Rewrite all of the following lines, swapping "How do I perform" for "How can I do" wherever it occurs and leaving everything else unchanged.

[start Extracted material]

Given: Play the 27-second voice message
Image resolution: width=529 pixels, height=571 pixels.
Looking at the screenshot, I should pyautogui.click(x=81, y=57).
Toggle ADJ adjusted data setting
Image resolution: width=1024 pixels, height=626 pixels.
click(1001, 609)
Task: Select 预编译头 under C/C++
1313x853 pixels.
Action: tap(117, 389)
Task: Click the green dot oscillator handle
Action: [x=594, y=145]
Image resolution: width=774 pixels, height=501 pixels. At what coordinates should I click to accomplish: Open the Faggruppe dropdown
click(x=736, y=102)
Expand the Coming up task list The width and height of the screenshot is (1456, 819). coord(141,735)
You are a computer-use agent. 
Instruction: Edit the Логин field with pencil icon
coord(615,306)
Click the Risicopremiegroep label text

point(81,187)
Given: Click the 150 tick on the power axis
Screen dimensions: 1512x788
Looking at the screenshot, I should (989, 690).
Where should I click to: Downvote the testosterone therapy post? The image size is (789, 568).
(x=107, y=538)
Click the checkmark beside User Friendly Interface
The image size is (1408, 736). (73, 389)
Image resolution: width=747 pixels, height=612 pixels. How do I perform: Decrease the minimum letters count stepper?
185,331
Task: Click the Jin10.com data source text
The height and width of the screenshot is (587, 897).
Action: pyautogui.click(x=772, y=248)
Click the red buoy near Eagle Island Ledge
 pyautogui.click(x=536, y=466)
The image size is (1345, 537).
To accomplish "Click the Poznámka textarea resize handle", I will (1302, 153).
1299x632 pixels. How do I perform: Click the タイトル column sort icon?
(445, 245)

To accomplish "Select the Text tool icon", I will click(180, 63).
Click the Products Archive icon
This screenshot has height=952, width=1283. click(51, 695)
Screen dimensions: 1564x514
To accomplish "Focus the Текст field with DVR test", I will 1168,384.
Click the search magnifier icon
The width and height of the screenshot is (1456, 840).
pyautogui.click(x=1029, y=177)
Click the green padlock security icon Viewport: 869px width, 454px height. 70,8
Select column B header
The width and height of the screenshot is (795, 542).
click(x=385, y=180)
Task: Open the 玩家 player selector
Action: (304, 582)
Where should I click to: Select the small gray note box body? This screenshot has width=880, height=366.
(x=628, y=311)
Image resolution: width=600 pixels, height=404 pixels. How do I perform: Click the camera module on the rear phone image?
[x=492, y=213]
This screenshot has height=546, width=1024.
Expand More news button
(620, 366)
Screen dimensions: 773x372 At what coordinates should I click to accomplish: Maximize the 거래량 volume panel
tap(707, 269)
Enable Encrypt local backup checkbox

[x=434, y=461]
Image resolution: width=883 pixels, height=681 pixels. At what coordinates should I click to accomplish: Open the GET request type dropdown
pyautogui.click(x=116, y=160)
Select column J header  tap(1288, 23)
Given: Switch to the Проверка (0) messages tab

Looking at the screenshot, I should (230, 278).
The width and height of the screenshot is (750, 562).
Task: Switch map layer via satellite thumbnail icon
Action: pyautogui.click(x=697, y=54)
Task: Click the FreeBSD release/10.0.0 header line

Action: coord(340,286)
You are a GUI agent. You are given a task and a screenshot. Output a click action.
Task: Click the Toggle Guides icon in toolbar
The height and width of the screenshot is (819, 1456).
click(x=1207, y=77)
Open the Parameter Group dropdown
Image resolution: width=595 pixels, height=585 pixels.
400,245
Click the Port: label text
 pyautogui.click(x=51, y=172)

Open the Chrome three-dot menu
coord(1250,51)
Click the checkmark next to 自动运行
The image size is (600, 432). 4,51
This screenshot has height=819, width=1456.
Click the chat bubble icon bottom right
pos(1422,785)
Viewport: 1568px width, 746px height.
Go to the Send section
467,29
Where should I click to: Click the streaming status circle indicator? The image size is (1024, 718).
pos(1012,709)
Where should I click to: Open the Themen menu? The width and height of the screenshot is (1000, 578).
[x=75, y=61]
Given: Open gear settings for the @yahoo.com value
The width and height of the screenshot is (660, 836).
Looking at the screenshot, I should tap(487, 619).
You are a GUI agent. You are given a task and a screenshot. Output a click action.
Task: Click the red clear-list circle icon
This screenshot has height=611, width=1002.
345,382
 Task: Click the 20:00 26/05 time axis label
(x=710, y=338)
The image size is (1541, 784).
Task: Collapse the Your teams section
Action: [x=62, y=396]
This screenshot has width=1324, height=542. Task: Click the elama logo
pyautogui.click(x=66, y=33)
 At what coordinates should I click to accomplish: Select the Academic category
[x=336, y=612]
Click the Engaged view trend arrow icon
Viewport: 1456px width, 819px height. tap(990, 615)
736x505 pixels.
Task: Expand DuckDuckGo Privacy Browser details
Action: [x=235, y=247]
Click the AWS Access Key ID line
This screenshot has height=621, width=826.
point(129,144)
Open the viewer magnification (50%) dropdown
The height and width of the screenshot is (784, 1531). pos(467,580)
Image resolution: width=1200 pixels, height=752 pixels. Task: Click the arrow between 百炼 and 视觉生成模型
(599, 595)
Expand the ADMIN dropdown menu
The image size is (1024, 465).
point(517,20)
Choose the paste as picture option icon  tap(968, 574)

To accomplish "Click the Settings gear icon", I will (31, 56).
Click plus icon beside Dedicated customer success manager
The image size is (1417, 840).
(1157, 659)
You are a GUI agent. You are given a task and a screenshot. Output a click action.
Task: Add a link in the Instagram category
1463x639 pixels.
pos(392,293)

[end Extracted material]

• [Task solution]
Given: Play the 27-second voice message
Image resolution: width=529 pixels, height=571 pixels.
Looking at the screenshot, I should pyautogui.click(x=81, y=57).
Toggle ADJ adjusted data setting
Image resolution: width=1024 pixels, height=626 pixels.
click(1001, 609)
Task: Select 预编译头 under C/C++
1313x853 pixels.
Action: tap(117, 389)
Task: Click the green dot oscillator handle
Action: [x=594, y=145]
Image resolution: width=774 pixels, height=501 pixels. At what coordinates should I click to accomplish: Open the Faggruppe dropdown
click(x=736, y=102)
Expand the Coming up task list The width and height of the screenshot is (1456, 819). coord(141,735)
You are a computer-use agent. 
Instruction: Edit the Логин field with pencil icon
coord(615,306)
Click the Risicopremiegroep label text

point(81,187)
Given: Click the 150 tick on the power axis
Screen dimensions: 1512x788
Looking at the screenshot, I should (989, 690).
Where should I click to: Downvote the testosterone therapy post? The image size is (789, 568).
(x=107, y=538)
Click the checkmark beside User Friendly Interface
The image size is (1408, 736). (73, 389)
Image resolution: width=747 pixels, height=612 pixels. How can I do: Decrease the minimum letters count stepper?
185,331
Task: Click the Jin10.com data source text
The height and width of the screenshot is (587, 897).
Action: pyautogui.click(x=772, y=248)
Click the red buoy near Eagle Island Ledge
 pyautogui.click(x=536, y=466)
The image size is (1345, 537).
To accomplish "Click the Poznámka textarea resize handle", I will (1302, 153).
1299x632 pixels. How can I do: Click the タイトル column sort icon?
(445, 245)

To accomplish "Select the Text tool icon", I will click(180, 63).
Click the Products Archive icon
This screenshot has height=952, width=1283. click(51, 695)
Screen dimensions: 1564x514
To accomplish "Focus the Текст field with DVR test", I will 1168,384.
Click the search magnifier icon
The width and height of the screenshot is (1456, 840).
pyautogui.click(x=1029, y=177)
Click the green padlock security icon Viewport: 869px width, 454px height. 70,8
Select column B header
The width and height of the screenshot is (795, 542).
click(x=385, y=180)
Task: Open the 玩家 player selector
Action: (304, 582)
Where should I click to: Select the small gray note box body? This screenshot has width=880, height=366.
(x=628, y=311)
Image resolution: width=600 pixels, height=404 pixels. How can I do: Click the camera module on the rear phone image?
[x=492, y=213]
This screenshot has height=546, width=1024.
Expand More news button
(620, 366)
Screen dimensions: 773x372 At what coordinates should I click to accomplish: Maximize the 거래량 volume panel
tap(707, 269)
Enable Encrypt local backup checkbox

[x=434, y=461]
Image resolution: width=883 pixels, height=681 pixels. At what coordinates should I click to accomplish: Open the GET request type dropdown
pyautogui.click(x=116, y=160)
Select column J header  tap(1288, 23)
Given: Switch to the Проверка (0) messages tab

Looking at the screenshot, I should (230, 278).
The width and height of the screenshot is (750, 562).
Task: Switch map layer via satellite thumbnail icon
Action: pyautogui.click(x=697, y=54)
Task: Click the FreeBSD release/10.0.0 header line

Action: coord(340,286)
You are a GUI agent. You are given a task and a screenshot. Output a click action.
Task: Click the Toggle Guides icon in toolbar
The height and width of the screenshot is (819, 1456).
click(x=1207, y=77)
Open the Parameter Group dropdown
Image resolution: width=595 pixels, height=585 pixels.
400,245
Click the Port: label text
 pyautogui.click(x=51, y=172)

Open the Chrome three-dot menu
coord(1250,51)
Click the checkmark next to 自动运行
The image size is (600, 432). 4,51
This screenshot has height=819, width=1456.
Click the chat bubble icon bottom right
pos(1422,785)
Viewport: 1568px width, 746px height.
Go to the Send section
467,29
Where should I click to: Click the streaming status circle indicator? The image size is (1024, 718).
pos(1012,709)
Where should I click to: Open the Themen menu? The width and height of the screenshot is (1000, 578).
[x=75, y=61]
Given: Open gear settings for the @yahoo.com value
The width and height of the screenshot is (660, 836).
Looking at the screenshot, I should tap(487, 619).
You are a GUI agent. You are given a task and a screenshot. Output a click action.
Task: Click the red clear-list circle icon
This screenshot has height=611, width=1002.
345,382
 Task: Click the 20:00 26/05 time axis label
(x=710, y=338)
The image size is (1541, 784).
Task: Collapse the Your teams section
Action: [x=62, y=396]
This screenshot has width=1324, height=542. Task: Click the elama logo
pyautogui.click(x=66, y=33)
 At what coordinates should I click to accomplish: Select the Academic category
[x=336, y=612]
Click the Engaged view trend arrow icon
Viewport: 1456px width, 819px height. tap(990, 615)
736x505 pixels.
Task: Expand DuckDuckGo Privacy Browser details
Action: [x=235, y=247]
Click the AWS Access Key ID line
This screenshot has height=621, width=826.
point(129,144)
Open the viewer magnification (50%) dropdown
The height and width of the screenshot is (784, 1531). pos(467,580)
Image resolution: width=1200 pixels, height=752 pixels. Task: Click the arrow between 百炼 and 视觉生成模型
(599, 595)
Expand the ADMIN dropdown menu
The image size is (1024, 465).
point(517,20)
Choose the paste as picture option icon  tap(968, 574)

To accomplish "Click the Settings gear icon", I will (31, 56).
Click plus icon beside Dedicated customer success manager
The image size is (1417, 840).
(1157, 659)
You are a GUI agent. You are given a task and a screenshot. Output a click action.
Task: Add a link in the Instagram category
1463x639 pixels.
pos(392,293)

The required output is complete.